If %rsp is 0x100 and the current stack frame consists of a local array of 4 ints, where is the return address for the current function call stored?¹

• We will start by zooming out a little from assembly to look briefly at the whole compilation process
• Let's say out code is in two files: p1.c and p2.c
• We compile our program with the command: gcc -Og p1.c p2.c -o p
  • this produces a binary file p containing the resulting machine code
  • we can run the program with the command: ./p

• compilation consists of 3 primary phases:
  1. translating source code (e.g., C code) to assembly (still in human-readable text form at this point)
  2. translating assembly to binary object files (each source file is assembled separately)
  3. linking object files (and any standard library files) together into the final executable

• T A[N] means an array of N elements of type T
• contiguously allocated region—how big in terms of N?²
• A is a pointer (T*) to the start of the array

• arrays declared as local variables are allocated in the current stack frame

char* foo() {
    char string[32]; ...;
    return string;
}

void bar() {
    int nums[6];
    ...
}

int main() {
    char *str = foo(); // after foo returns, its stack frame (containing str) is popped off
                       // the string is still there for now...
    bar(); // stack-allocated nums will use the same memory as string from foo
    ... using str ... // program can still use str (refers to valid memory address), but its
                      // contents have been reused in the meantime
}

• the above code is broken, future function calls will overwrite string (draw stack frame)
• an array is passed to a function as a pointer—this means the size gets lost!

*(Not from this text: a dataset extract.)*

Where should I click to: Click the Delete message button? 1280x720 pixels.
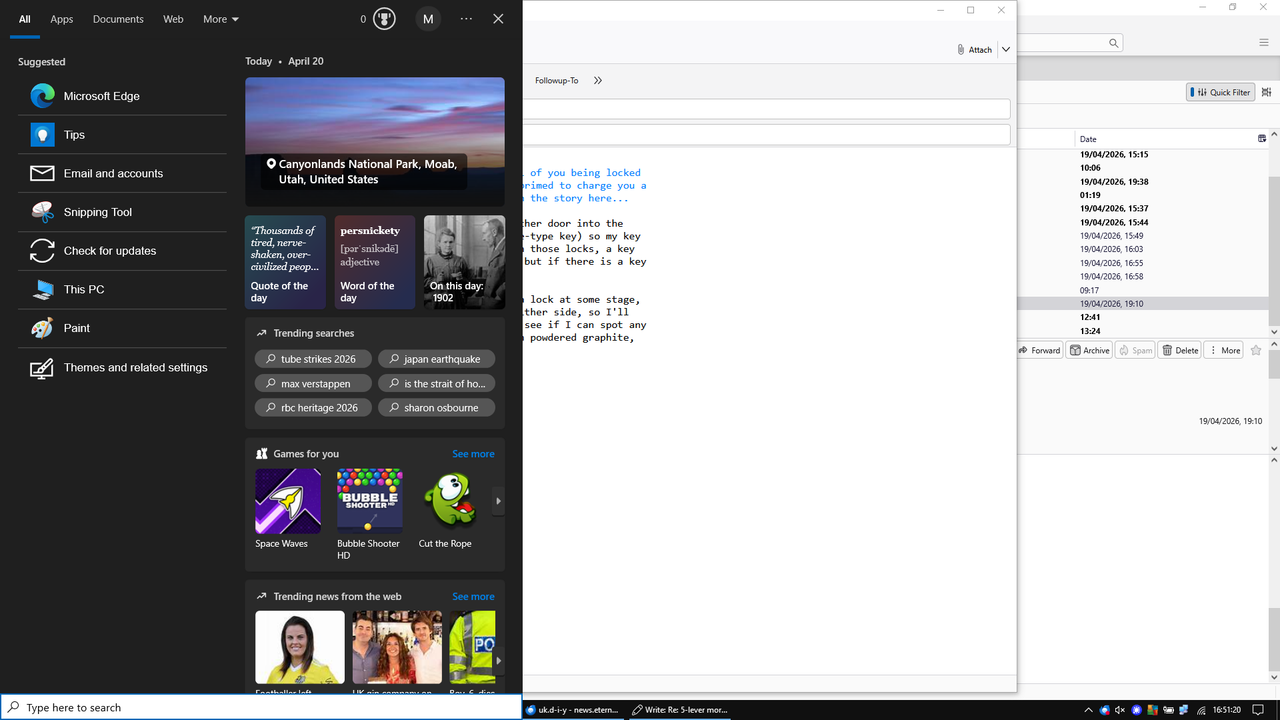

int foo(int arr[], unsigned int size) {
    ... arr[size - 1] ...
}

• arr is really an int* (%rdi can only fit 8 bytes)
• without an explicite size parameter, no way to determine the length of the array

• T A[R][C]
  • 2D array to data type T
  • R rows, C columns
  • What's the array's total size? R*C*sizeof(T)
• single contigious block of memory
• stored in row-major order
  • all elements in row 0, followed by all elements in row 1, etc.
  • address of row i is A + i*(C * sizeof(T))

int sea[4][5] = 
  {{ 9, 8, 1, 9, 5},
   { 9, 8, 1, 0, 5},
   { 9, 8, 1, 0, 3},
   { 9, 8, 1, 1, 5}}

https://docs.google.com/spreadsheets/d/17HGr47X1Q8EqkFmZ4Fv8Y54mO8o-wIPaabQBf_bORZ8/edit?usp=sharing

int* get_sea_zip(int index) {
    return sea[index];
}

get_sea_zip:
        leaq    (%rdi,%rdi,4), %rax  # 5 * index
        leaq    sea(,%rax,4), %rax   # sea + 20 * index
        ret
sea:
        .long   9
        .long   8
        .long   1
        .long   9
        .long   5
        ...

• A[i][j] to access an individual element of a nested array
  • the address works out to A + i*(C*sizeof(T)) + j*sizeof(T) == A + (i*C + j)*sizeof(T)

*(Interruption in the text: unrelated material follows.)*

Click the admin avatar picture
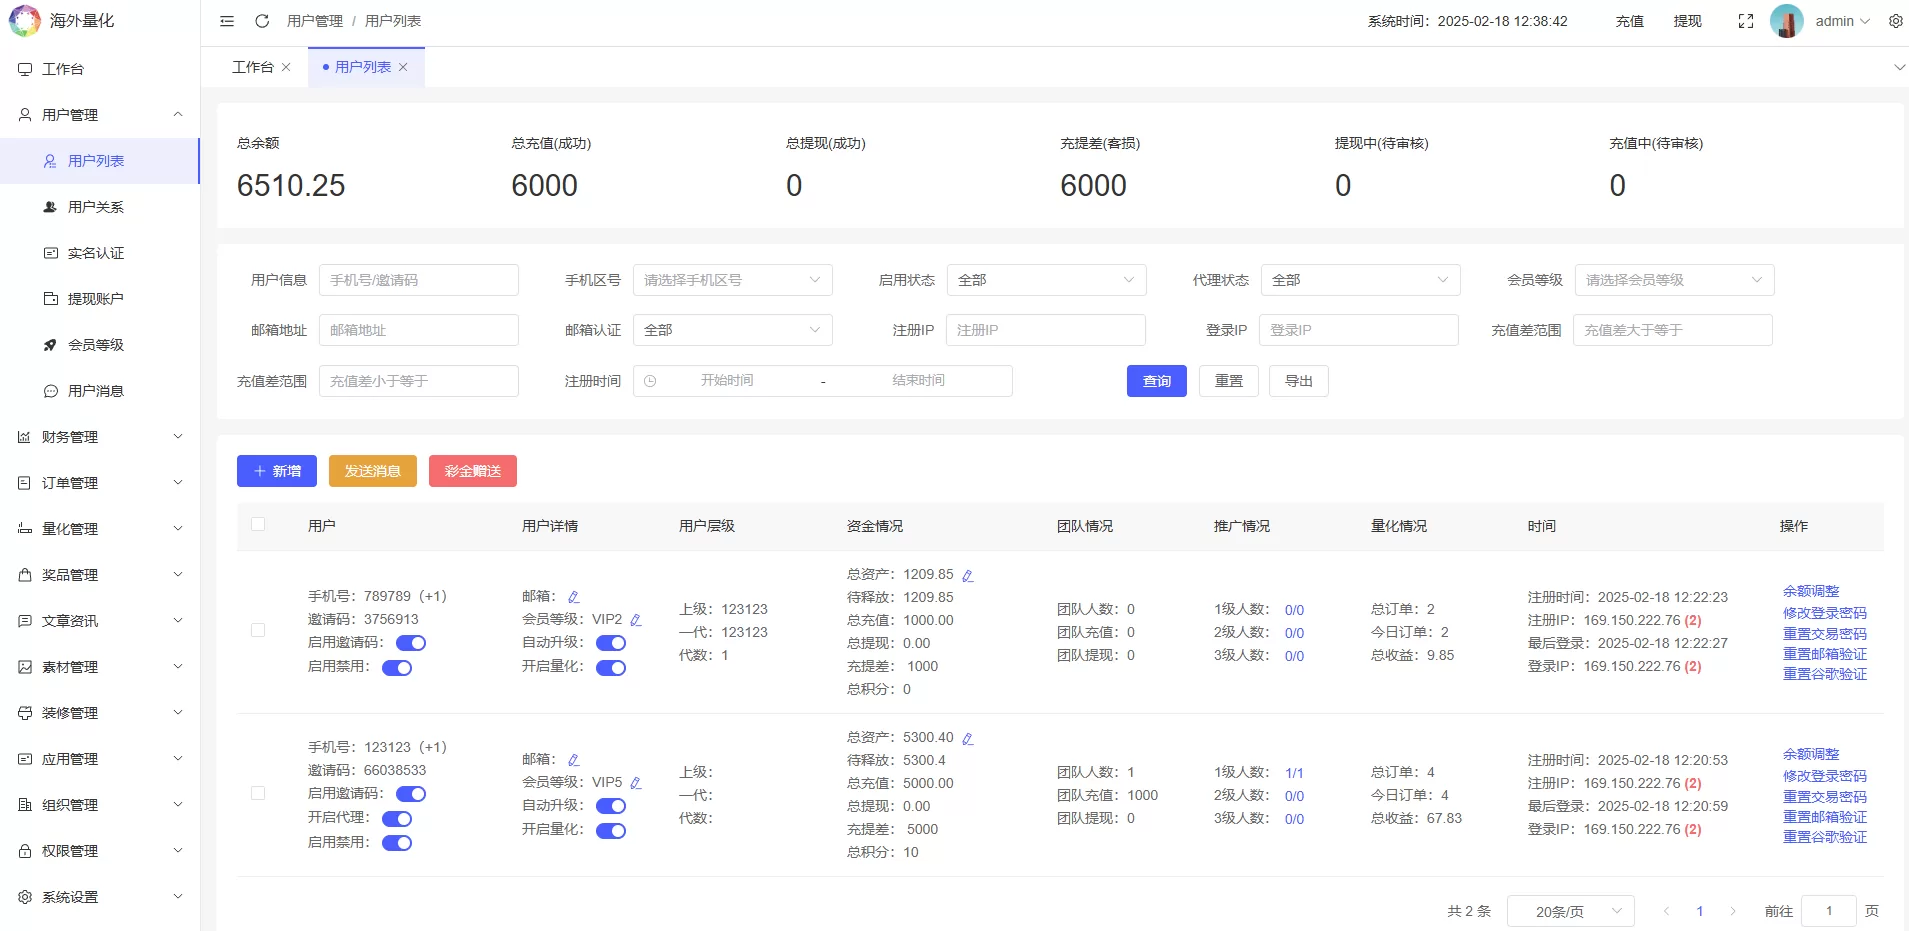coord(1786,21)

int get_sea_digit (int index, int digit) {
    return sea[index][digit];
}

get_sea_digit:
        leaq (%rdi,%rdi,4), %rax  # 5 * index
        addl %rax, %rsi           # 5 * index + digit
        movl sea(,%rsi,4), %eax   # *(sea + 4 * (5 * index + digit))

1. CSPP practice problems 3.36 (p. 256) and 3.37 (p. 258)
2. Keep working on Lab 2! The handin script has proved too unstable, so we'll do submissions via Moodle from here on out. For lab 2, upload your solutions.txt to the lab 2 assignment on Moodle.